Just about every site on worm composting tells you to compost your teabags – ditto if you just have a normal compost heap. Despite a lot of Googling I have not yet found anyone else who has spotted the following aspect.
After a few years of composting my kitchen waste in my wormery, I spotted that there was a layer of “net” forming in the worm compost and it proved to be “skeletons” of tea bags. I phoned up a couple of tea bag makers and discovered that, although mostly paper fibres, the manufacturers include a small percentage of polyester fibres in the bag material. This is to enable the bag to be heat sealed when they press the two halves together.
Although the worms do a good job of eating the tea leaves and the paper part of the bag , they obviously leave the polyester alone and it builds up to form an indigestible, non-compostable layer. The same thing happens in a conventional compost heap but the scrap of polyester is almost unnoticeable. Most people who want to make organic compost would not like this plastic residue in it so the solution is to rip your tea bags and pour the contents into your worm caddy or big compost heap and (sadly) put the actual bag into the rubbish. It’s easiest to do this when they have cooled down or dried out (if you have the patience).

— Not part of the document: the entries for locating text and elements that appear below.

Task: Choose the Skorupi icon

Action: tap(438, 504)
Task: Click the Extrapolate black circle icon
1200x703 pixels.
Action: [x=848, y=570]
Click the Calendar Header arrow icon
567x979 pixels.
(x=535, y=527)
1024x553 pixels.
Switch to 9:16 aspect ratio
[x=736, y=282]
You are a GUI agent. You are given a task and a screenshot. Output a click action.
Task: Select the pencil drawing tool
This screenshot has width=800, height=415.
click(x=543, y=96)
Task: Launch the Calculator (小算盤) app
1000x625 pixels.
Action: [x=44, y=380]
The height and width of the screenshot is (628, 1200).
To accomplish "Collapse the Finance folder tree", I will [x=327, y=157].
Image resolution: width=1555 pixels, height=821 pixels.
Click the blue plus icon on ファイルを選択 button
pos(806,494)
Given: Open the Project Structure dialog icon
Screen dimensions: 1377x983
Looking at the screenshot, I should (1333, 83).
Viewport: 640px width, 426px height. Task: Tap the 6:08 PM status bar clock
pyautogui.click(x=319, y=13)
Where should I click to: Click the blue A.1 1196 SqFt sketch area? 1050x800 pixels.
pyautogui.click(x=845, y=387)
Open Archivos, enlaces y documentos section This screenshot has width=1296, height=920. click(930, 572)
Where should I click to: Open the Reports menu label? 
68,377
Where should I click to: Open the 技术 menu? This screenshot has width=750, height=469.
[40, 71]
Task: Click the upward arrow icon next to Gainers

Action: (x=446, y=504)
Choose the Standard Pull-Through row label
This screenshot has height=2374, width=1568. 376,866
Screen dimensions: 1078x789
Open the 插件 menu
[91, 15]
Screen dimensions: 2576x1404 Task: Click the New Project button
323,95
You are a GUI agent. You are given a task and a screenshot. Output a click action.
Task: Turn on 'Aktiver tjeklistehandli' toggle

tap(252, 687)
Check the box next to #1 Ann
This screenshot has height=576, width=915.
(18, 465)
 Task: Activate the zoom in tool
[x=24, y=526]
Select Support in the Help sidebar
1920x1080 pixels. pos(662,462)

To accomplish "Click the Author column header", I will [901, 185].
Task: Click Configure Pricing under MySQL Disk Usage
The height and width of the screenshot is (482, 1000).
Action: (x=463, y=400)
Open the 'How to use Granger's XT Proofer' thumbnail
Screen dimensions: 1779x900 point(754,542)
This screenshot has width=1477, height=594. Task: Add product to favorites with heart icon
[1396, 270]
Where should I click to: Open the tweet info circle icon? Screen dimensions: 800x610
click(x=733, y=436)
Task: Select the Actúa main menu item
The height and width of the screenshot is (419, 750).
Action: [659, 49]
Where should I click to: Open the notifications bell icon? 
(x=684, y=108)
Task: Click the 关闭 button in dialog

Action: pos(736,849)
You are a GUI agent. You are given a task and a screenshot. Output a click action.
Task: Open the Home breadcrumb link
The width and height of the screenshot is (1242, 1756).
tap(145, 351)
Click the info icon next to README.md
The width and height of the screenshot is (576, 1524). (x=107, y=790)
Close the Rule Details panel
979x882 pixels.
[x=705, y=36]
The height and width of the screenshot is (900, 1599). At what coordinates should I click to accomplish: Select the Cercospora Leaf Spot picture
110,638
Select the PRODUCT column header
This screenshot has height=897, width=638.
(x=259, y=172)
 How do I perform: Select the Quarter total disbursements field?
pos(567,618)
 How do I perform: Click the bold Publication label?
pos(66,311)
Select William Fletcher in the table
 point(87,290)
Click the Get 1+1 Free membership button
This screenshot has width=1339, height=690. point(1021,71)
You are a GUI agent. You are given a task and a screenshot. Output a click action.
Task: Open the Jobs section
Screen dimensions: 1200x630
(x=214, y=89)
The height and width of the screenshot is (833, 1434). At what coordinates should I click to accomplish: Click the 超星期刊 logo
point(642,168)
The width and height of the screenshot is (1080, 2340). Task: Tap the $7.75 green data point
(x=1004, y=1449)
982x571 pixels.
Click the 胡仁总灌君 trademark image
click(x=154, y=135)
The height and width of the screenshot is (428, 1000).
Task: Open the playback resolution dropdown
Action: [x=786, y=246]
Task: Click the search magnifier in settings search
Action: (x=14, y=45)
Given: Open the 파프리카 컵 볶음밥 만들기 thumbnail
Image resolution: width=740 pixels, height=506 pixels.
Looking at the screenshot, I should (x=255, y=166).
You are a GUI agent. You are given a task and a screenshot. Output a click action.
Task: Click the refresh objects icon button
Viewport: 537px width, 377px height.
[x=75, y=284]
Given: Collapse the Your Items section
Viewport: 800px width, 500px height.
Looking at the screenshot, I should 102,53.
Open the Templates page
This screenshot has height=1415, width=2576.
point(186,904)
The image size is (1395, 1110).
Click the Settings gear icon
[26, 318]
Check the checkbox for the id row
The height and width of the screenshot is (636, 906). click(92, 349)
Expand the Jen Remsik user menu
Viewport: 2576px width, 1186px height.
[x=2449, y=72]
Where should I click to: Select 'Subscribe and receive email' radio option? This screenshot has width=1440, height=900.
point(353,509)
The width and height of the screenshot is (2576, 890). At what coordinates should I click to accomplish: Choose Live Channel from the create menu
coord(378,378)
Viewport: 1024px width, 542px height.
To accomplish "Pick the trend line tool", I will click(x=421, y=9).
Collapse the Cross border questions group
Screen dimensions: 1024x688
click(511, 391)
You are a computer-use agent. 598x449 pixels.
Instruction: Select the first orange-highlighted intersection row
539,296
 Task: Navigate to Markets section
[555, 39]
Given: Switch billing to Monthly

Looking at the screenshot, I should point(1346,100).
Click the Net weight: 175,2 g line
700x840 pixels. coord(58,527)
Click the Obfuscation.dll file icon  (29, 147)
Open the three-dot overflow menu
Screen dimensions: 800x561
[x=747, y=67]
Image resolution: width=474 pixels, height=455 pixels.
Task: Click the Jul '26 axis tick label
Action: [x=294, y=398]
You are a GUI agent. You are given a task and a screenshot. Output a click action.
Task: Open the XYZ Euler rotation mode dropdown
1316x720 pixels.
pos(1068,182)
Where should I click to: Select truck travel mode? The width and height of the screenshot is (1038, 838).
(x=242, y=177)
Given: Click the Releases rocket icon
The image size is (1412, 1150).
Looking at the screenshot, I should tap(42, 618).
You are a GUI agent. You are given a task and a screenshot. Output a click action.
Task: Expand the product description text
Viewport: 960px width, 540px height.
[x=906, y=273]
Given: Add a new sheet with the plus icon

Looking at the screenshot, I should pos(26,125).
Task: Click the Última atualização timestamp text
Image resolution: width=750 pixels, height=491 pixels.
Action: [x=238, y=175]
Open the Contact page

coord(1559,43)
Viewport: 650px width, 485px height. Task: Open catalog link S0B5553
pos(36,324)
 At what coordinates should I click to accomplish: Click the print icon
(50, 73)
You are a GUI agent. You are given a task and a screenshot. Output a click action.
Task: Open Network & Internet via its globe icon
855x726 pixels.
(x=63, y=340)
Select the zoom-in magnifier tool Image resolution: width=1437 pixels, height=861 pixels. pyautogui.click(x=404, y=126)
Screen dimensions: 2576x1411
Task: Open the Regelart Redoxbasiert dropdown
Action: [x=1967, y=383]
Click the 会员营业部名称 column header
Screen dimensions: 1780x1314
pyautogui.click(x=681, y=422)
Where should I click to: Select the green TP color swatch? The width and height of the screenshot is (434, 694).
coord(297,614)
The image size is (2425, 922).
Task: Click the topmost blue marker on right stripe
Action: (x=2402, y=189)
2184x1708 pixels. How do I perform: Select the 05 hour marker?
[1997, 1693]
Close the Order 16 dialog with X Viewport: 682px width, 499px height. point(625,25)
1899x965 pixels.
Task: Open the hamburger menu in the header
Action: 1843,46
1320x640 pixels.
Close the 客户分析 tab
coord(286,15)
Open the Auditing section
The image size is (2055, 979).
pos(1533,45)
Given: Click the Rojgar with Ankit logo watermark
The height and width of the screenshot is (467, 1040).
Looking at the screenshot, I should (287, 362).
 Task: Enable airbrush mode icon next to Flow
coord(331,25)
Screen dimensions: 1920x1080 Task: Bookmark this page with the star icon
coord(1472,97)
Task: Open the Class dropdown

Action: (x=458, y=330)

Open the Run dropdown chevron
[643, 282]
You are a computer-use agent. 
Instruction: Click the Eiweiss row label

I think readers should spread this news or we are going to have veggie patches full of increasing amounts of polyester!
I recently discovered that most facial tissues these days have temporary “wet strength” additives. I have a done a little research on this and the additive appears to be a polymer resin that does break down after it has done its job. So far, I can’t find out definitively if the break-down products of the polymer are helpful, bad or indifferent to making good compost so I’ll carry on researching until I find out (when I get some time). I’ll report back here then. I note that “Bounty” kitchen roll (recently renamed Plenty) is now supposed to stay strong so I suspect they have used a permanent wet strength additive that will not break down.